Из него мог бы выйти придворный. Это была одна из его слабостей.
Предаваясь размышлениям, он все же несколько раз поглядывал на часы. Когда он прибыл на станцию Бастилии, было уже 5 часов 49 минут. Не лучше ли было пройти пешком оставшийся путь? На пересадку пришлось бы затратить несколько минут. Кинэт, не вполне понимая почему, решил, что лучше не совершать такой длинной прогулки по улице Сент-Антуан у всех на виду и выйти из подземелья на станции св. Павла, прямо в пределах места свидания. Вдобавок, поджидая поезд, можно будет проверить на плане расположение улиц Малэр и Тюрэн.
Часы станции св. Павла показывали 5 ч. 55 м. Пять минут опоздания. Что, если незнакомец, с трудом заставив себя прийти, воспользовался этим небольшим опозданием Кинэта, чтобы счесть себя свободным от обязательств? Кинэт, человек точный, бранил себя.
Улица Малэр находилась прямо против станции. Улица Тюрэн была, очевидно, третьей слева.
Кинэт медленно шел по тротуару в сторону улицы Тюрэн. Стемнело уже почти совсем. Позади, со стороны Отель-де-Виль, в небе оставалась голубая зона.
Огни магазинов, многочисленных в этом районе, освещали улицу ярко, хотя и косвенно, создавая контрасты, капризы теней, из-за которых разглядывать прохожих было труднее, чем могло показаться сразу.
До угла улицы Тюрэн Кинэт дошел, никого не заметив. На минуту остановился и устремил вдоль этой улицы взгляд. Несколько силуэтов перемещалось в промежутках между фонарями. Он пошел обратно.
Не зазевался ли он на мгновение?
Вдруг он увидел в двух метрах перед собою и справа человека с пакетом под мышкой – своего утреннего посетителя.
"Он даже с пакетом. Как я ему велел.

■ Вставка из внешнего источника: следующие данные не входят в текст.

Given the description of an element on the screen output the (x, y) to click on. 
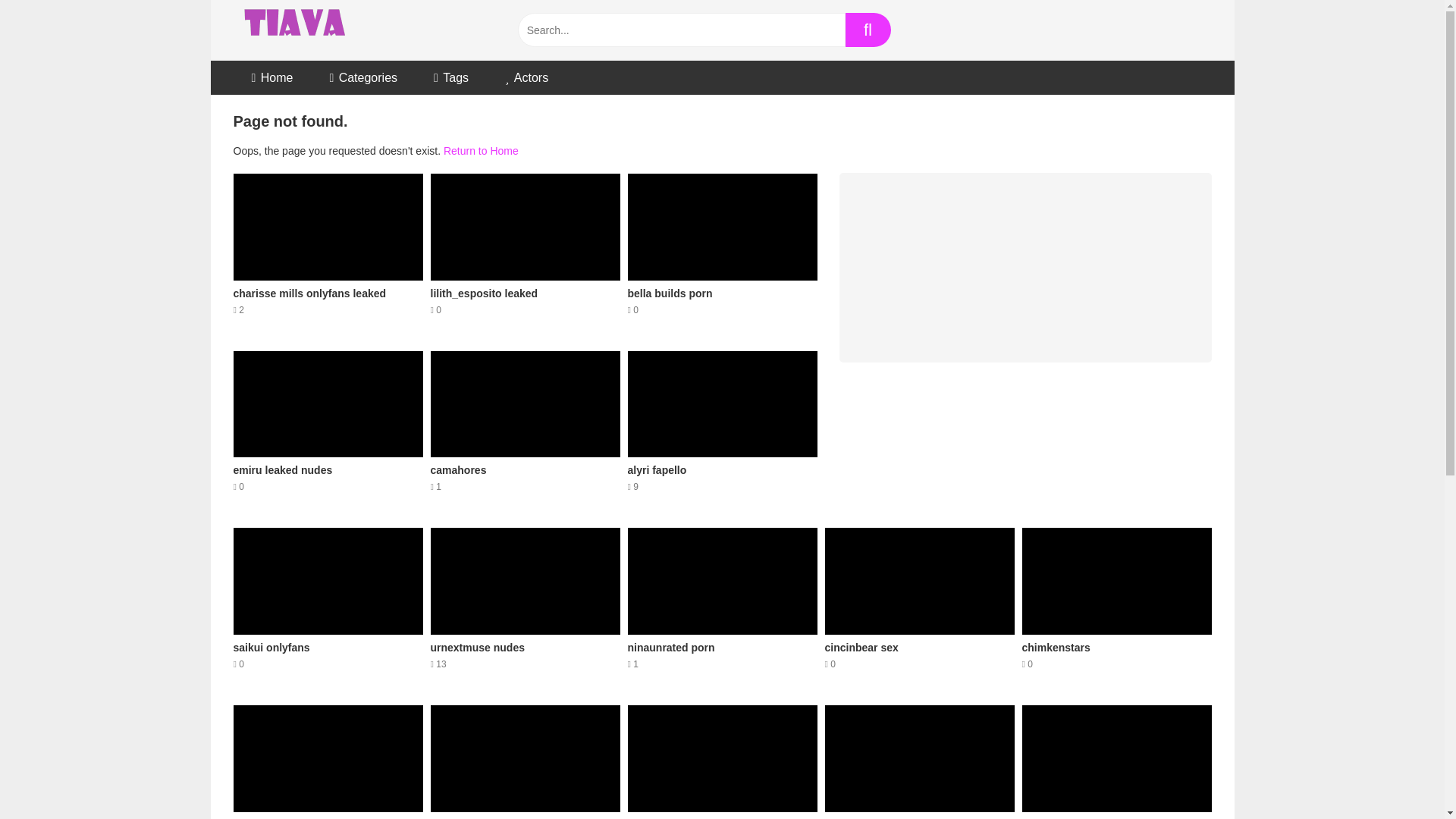
bella builds porn (327, 607)
chimkenstars (721, 253)
Return to Home (1116, 607)
thesublimesoles nude (481, 150)
cincinbear sex (721, 607)
veronica perasso anal (721, 253)
charisse mills onlyfans leaked (525, 762)
videos porn xxx Tiava (919, 607)
ninaunrated porn (721, 762)
saikui onlyfans (327, 253)
emiru leaked nudes (295, 30)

Это замечательно".
Человек, немного обернувшись, взглянул на Кинэта и почти незаметным движением плеча сделал ему знак всего лишь следовать за ним.
Затем свернул в ближайшую улицу справа, очень короткую. Перешел на другой тротуар. По временам оборачивался и смотрел в конец улицы, как бы проверяя, не идет ли кто-нибудь за ними.
Они подошли к зданию крытого рынка. Незнакомец повернул налево и обогнул его. На фасаде были немного странные орнаменты. В свете фонаря видна была бычья голова, неуклюже изваянная. Казалось, находишься у входа в какой-то языческий храм.